Depuis ma derniere ma chere amie, J’ai presque toujours été absent d’ici. J’ai fait un Voyage a New York ou J’ai resté environs un Mois, et où, par Parenthèse, J’ai vu sur la Cheminé de M. Jay une Lettre pour M. Le V. que Je lui avoit envoyée dès mon Arrivé ici pour etre expedié par le Packet Bot de France du mois de Septembre. Dans cette Lettre etoit une pour vous. Il me dit qu’il avoit reçue 24 heures trop tard pour le Packetbot et que depuis ce tems il n’y avoit point encore eu de Vaisseaux pour la France. Il est vrai que les Occasions sont bien peu frequentes dans cette saison cy. Je le priai en consequence de l’envoyer avec ses premieres Depeches pour l’Angleterre et J’espere que vous l’aurez deja reçue. A l’avenir Je n’enverrez plus de Lettres a ce Monsieur (qui a trop d’affaires pour). Mad. Jay m’a demandé beaucoup de vos Nouvelles,—si votre Famille etoit augmenté? etc. etc. Elle vous aime beaucoup par consequent elle m’a paru bien aimable.

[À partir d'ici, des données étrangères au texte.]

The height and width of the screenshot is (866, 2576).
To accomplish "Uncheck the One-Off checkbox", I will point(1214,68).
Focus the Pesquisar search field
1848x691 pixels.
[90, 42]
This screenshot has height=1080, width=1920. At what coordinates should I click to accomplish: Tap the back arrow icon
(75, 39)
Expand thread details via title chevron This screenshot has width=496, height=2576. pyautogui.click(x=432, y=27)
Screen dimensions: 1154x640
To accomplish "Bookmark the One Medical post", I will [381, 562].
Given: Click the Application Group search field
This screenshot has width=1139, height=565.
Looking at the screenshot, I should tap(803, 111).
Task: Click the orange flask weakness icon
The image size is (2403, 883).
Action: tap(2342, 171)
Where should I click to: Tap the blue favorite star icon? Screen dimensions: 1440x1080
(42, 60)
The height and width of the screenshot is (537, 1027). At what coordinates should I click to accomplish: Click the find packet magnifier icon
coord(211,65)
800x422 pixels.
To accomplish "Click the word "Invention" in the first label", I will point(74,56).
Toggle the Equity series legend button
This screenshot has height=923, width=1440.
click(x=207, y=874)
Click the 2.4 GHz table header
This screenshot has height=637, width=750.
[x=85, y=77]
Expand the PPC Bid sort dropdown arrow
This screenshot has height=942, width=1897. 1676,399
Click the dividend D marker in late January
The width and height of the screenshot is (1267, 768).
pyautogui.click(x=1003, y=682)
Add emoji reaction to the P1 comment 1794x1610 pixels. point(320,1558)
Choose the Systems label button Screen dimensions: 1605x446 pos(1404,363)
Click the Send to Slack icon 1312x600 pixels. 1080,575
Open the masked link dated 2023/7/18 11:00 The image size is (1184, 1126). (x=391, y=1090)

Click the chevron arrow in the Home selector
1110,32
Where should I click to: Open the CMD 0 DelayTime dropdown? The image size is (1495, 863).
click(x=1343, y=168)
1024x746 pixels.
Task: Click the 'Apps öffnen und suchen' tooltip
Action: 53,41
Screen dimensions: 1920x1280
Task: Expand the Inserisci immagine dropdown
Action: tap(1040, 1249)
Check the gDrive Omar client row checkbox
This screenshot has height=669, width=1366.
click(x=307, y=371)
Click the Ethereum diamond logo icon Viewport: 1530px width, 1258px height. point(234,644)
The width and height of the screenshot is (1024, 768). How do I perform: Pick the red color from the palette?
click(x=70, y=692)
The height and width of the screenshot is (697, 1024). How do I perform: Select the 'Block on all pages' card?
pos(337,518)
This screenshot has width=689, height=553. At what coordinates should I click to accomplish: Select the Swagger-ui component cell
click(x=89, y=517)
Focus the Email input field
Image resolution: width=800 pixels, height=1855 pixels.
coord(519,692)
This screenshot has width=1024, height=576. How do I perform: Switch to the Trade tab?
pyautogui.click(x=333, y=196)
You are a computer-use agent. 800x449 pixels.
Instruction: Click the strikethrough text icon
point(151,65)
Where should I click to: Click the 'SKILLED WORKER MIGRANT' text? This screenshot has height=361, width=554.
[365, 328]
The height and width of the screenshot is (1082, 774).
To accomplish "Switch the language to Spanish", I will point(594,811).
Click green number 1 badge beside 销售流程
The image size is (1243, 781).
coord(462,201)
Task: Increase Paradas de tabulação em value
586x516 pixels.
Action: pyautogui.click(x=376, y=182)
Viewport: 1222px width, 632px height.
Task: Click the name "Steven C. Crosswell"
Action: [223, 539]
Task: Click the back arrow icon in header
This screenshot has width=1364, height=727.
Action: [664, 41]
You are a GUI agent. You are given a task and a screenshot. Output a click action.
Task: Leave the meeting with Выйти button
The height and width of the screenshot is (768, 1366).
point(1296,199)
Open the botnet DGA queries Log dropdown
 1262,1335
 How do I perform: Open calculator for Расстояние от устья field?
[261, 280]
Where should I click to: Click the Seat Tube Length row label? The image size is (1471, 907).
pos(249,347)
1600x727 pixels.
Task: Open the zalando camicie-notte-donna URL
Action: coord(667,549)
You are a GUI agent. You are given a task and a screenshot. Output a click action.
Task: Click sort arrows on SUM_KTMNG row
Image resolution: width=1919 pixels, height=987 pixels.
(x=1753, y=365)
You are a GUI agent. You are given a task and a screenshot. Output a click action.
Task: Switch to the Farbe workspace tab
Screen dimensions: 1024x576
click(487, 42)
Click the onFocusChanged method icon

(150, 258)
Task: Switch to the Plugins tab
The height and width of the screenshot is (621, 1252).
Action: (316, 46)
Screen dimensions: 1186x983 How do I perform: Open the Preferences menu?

J’ai été a New-York pour quelques affaires avec le Congrès qui y siege. Ils m’ont reçu on ne peut pas mieux. Mais ils n’ont pu me promettre encore l’emploi que Je desirai en Europe attendu qu’il ne sont pas encore unanimes dans leur Opinion si c’est l’avantage de l’Amérique ou non d’avoir des Ministres a toutes les Cours. Cela sera decidé au Printemps et Je pourai alors mon Amie vous informer plus positivement sur ce que Je compte faire. Ce Pays cy est beaucoup perfectionné pour tout, et Je vous Jure que Je n’aurai aucune Envie de retourner en Europe si vous etiez ici. Le Pays, les Manieres, la societé, tout, ont surpassé l’idée que Je m’etois formée avant de quitter Paris. Nous n’avons point il est vrai des spectacles a Philadelphie parceque le Gouvernement les croit prejudiciables aux Moeurs, mais il y en a New York et dans d’autres villes du Continent. Vous savez que ce n’a jamais été les spectacles qui m’ont attiré a Paris—aussi Je m’en passe a merveille, et ne m’ennuye jamais que lorsque Je pense que vous n’étes pas ici. Et pourquoi n’y etes vous pas? Je suis arrivé hier d’une Terre que J’ai a six Lieux d’ici, dans les Jersies, un Endroit charmant. Je me suis souvent dit en le parcourant, Que Je serai heureux de vivre ici avec ma Blanchette! Non rien au Monde ne manqueroit a mon Bonheur! J’ai deja reçu des Lettres de la France mais point de ma Blanchette ce qui me rend bien triste. M’aurait-elle oublié? Non cela n’est pas possible. Dites le moi dont bien vite. C’est de ces Choses qu’on ne sauroit trop repetter. Mr. Le V. me marque le 10 Aout qu’il n’a pu encore vous faire tenir la lettre que Je lui ai remise en Angleterre. J’espere qu’elle vous parviendra enfin. J’addresse toujours mes Lettres a l’Adresse de St. G.—marquez moi particulierement celles que vous recevez, et si vous desirez que Je me sers d’un autre moyen pour vous les faire tenir. Ecrivez moi enfin très en detaille, surtout marquez tout ce qui vous regarde ainsi que notre petit. A t’il enfin des Cheveux? Car enfin il faut en avoir. C’est d’ailleurs un signe de santé et de vigueur, ce qui ne laisse pas que de bien faire. Je suppose que vous etes dans ce Moment à St. G. mais que vous faites de plus frequentes visites a Paris et meme a Passy, qu’avant mon Depart.
Mon Gd. Pere et Benjamin, qui sont les seuls de notre famille que vous connoissez se portent bien. Vous savez que mon Ayeuil est élu Gouverneur de la Province. Il auroit voulu vivre en repos mais on n’a pas voulu absolument. On a pretendu que c’etoit très necessaire pour la Prosperité de l’Etat, il a cru ne pas devoir se refuser aux solicitations de toute la Province. Je vous ecris très a la Hate attendu qu’on doit dans peu venir chercher mes Lettres, et que J’ai plusieurs autres a ecrire. Adieu, ma chere et tendre Amie, de grace ne manquez pas de m’ecrire. Ma santé est parfaittement revenue ainsi que mon Embonpoint. Je sçais que ces detail ne vous sont pas indifferents. Donnez m’en de pareils sur vous—vous serez bien aimé de votre affectioné Ami.
Rapellez moi au souvenir de notre bonne L[?] que Je voudrais aussi avoir ici. Le petit M. seroit aussi utile dans le menage. Adieu.